There are a couple minor errors in Nathaniels (presumably untested) code.  But I think it looks quite elegant overall, actually:

#!/usr/bin/env python3
from string import ascii_lowercase
from random import random

class PushbackAdaptor(object):
    def __init__(self, iterable):
        self.base = iter(iterable)
        self.stack = []

    def __next__(self):
        if self.stack:
            return self.stack.pop()
        else:
            return next(self.base)

    def pushback(self, obj):
        self.stack.append(obj)

    def __iter__(self):
        return self

def repeat_some(it):
    it = PushbackAdaptor(it)
    for x in it:
        print(x, end='')
        if random() > 0.5:
            it.pushback(x)
            continue
    print()

repeat_some(ascii_lowercase)
repeat_some(range(10))

On Wed, Sep 24, 2014 at 6:50 PM, Nathaniel Smith <njs@pobox.com> wrote:

On 25 Sep 2014 02:09, "Andrew Barnert" <abarnert@yahoo.com.dmarc.invalid> wrote:
>
> On Sep 24, 2014, at 15:09, Cathal Garvey <cathalgarvey@cathalgarvey.me> wrote:
>
> >
> > The conversation began with me complaining that I'd like a third mode of
> > explicit flow control in Python for-loops; the ability to repeat a loop
> > iteration in whole. The reason for this was that I was parsing data
> > where a datapoint indicated the end of a preceding sub-group, so the
> > datapoint was both a data structure indicator *and* data in its own
> > right. So I'd like to have iterated over the line once, branching into
> > the flow control management part of an if/else, and then again to branch
> > into the data management part of the same if/else.
> >
> > Yes, this is unnecessary and just a convenience for parsing that I'd
> > like to see.
>
> It would really help to have specific use cases, so we can look at how much the syntactic sugar helps readability vs. what we can write today. Otherwise all anyone can say is, "Well, it sounds like it might be nice, but I can't tell if it would be nice enough to be worth a language change", or try to invent their own use cases that might not be as nice as yours and then unfairly dismiss it as unnecessary.

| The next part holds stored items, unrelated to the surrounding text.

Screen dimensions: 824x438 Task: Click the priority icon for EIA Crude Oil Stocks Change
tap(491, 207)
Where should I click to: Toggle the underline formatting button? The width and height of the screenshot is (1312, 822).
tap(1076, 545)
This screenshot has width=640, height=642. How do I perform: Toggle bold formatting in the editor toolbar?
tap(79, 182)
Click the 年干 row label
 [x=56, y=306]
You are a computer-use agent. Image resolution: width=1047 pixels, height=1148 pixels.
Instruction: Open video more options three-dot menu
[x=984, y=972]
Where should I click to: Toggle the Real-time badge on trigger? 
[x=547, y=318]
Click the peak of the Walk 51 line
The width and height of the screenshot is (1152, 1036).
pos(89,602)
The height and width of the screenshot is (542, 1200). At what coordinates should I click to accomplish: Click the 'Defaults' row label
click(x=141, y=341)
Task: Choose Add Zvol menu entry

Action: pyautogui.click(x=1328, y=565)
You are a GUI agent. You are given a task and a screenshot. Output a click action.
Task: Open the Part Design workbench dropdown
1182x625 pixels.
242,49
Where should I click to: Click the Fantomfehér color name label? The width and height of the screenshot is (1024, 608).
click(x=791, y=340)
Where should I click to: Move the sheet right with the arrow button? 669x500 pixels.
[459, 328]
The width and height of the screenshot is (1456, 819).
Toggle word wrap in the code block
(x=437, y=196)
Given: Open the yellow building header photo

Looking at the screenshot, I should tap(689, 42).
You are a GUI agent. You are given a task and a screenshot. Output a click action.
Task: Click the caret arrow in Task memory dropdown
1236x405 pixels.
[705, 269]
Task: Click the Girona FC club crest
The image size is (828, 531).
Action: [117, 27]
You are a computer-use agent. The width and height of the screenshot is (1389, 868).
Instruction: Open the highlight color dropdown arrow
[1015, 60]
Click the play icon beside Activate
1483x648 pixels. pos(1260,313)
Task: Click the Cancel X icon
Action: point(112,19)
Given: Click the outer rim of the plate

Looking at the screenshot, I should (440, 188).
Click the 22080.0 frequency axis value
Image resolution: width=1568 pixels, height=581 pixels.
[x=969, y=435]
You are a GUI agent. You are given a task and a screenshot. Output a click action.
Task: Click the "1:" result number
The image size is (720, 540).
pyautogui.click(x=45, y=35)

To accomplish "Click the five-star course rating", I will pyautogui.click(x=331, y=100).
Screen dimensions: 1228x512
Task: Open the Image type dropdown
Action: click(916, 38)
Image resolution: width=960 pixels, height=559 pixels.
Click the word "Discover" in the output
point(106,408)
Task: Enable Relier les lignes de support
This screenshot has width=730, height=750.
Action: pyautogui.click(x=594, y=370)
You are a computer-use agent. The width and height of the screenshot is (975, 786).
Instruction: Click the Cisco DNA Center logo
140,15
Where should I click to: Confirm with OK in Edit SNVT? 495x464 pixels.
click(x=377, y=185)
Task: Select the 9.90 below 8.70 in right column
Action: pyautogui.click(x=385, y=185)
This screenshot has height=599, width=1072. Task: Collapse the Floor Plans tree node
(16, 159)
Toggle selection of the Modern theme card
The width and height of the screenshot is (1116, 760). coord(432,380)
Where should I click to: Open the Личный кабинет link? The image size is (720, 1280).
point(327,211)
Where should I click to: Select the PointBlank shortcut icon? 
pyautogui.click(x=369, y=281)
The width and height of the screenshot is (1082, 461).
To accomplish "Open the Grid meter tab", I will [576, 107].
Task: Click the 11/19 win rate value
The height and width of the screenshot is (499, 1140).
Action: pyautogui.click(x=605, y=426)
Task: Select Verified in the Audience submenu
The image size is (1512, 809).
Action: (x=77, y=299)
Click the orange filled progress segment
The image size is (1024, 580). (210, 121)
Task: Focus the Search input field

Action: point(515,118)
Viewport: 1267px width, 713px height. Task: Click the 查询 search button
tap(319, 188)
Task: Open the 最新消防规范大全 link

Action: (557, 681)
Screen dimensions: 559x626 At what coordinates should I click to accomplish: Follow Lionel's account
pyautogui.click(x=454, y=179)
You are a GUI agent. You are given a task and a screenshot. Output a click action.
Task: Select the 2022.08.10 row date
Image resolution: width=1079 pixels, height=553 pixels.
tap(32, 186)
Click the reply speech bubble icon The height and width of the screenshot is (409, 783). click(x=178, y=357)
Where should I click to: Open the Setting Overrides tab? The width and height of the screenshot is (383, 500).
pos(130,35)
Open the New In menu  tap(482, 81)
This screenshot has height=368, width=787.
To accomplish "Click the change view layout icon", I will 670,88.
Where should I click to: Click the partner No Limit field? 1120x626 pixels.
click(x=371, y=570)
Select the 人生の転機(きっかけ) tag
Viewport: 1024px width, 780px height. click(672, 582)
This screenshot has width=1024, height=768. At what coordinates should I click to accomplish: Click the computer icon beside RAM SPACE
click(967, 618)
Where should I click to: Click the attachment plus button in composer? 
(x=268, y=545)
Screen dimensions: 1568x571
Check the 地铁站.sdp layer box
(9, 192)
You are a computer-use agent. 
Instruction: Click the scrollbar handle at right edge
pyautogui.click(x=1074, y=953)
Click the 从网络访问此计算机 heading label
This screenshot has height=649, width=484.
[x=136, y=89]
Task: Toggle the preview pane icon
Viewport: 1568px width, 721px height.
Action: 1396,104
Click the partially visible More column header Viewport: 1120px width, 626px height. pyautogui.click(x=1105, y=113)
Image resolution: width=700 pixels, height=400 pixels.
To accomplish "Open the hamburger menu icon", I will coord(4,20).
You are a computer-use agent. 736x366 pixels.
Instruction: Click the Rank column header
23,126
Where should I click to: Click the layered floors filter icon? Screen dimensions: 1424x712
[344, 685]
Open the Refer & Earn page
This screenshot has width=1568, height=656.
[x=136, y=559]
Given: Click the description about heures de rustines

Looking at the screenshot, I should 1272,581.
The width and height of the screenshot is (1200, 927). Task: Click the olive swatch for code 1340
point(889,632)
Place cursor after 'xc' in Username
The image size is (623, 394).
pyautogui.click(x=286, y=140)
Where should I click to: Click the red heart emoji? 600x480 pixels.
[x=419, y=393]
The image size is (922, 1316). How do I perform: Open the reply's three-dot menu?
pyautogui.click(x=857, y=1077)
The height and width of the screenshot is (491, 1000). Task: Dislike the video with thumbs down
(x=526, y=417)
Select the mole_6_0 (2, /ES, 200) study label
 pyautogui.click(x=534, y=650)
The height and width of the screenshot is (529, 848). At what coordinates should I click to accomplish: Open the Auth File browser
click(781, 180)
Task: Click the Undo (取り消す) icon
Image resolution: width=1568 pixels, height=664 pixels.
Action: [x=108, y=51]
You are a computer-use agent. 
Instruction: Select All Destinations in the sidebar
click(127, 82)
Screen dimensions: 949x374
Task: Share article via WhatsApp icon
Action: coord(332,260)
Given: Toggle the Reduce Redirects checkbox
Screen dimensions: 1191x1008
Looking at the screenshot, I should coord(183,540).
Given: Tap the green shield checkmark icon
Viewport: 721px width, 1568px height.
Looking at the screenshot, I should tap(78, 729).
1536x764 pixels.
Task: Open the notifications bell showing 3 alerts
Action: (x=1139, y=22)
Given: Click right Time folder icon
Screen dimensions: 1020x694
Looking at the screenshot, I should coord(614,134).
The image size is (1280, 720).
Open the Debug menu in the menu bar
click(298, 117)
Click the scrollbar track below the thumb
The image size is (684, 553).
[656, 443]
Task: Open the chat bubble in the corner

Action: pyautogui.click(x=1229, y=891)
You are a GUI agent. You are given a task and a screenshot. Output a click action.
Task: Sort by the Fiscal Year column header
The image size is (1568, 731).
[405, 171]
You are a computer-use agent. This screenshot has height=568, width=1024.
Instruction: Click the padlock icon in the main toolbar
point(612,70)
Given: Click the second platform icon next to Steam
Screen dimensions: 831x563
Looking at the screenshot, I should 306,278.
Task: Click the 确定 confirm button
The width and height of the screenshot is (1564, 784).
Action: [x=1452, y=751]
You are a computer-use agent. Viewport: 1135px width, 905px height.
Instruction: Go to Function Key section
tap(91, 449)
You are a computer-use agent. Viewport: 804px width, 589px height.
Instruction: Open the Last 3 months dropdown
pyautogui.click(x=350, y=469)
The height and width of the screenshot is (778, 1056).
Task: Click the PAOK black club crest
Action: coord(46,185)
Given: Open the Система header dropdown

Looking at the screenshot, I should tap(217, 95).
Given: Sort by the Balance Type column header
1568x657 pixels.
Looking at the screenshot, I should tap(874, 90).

The way I would describe this is, the proposal is to add single-item pushback support to all for loops. Tokenizers are a common case that needs pushback ("if we are in the IDENTIFIER state and the next character is not alphanumeric, then set state to NEW_TOKEN and process it again").

I don't know how common such cases are in the grand scheme of things, but they are somewhat cumbersome to handle when they come up.

The most elegant solution I know is:

class PushbackAdaptor:
    def __init__(self, iterable):
        self.base = iter(iterable)
        self.stack = []

    def next(self):
        if self.stack:
            return self.stack.pop()
        else:
            return self.base.next()

    def pushback(self, obj):
        self.stack.append(obj)

it = iter(character_source)
for char in it:
    ...
    if state is IDENTIFIER and char not in IDENT_CHARS:
        state = NEW_TOKEN
        it.push_back(char)
        continue
    ...

In modern python, I think the natural meaning for 'continue with' wouldn't be to special-case something like this. Instead, where 'continue' triggers a call to 'it.next()', I'd expect 'continue with x' to trigger a call to 'it.send(x)'. I suspect this might enable some nice idioms in coroutiney code, though I'm not very familiar with such.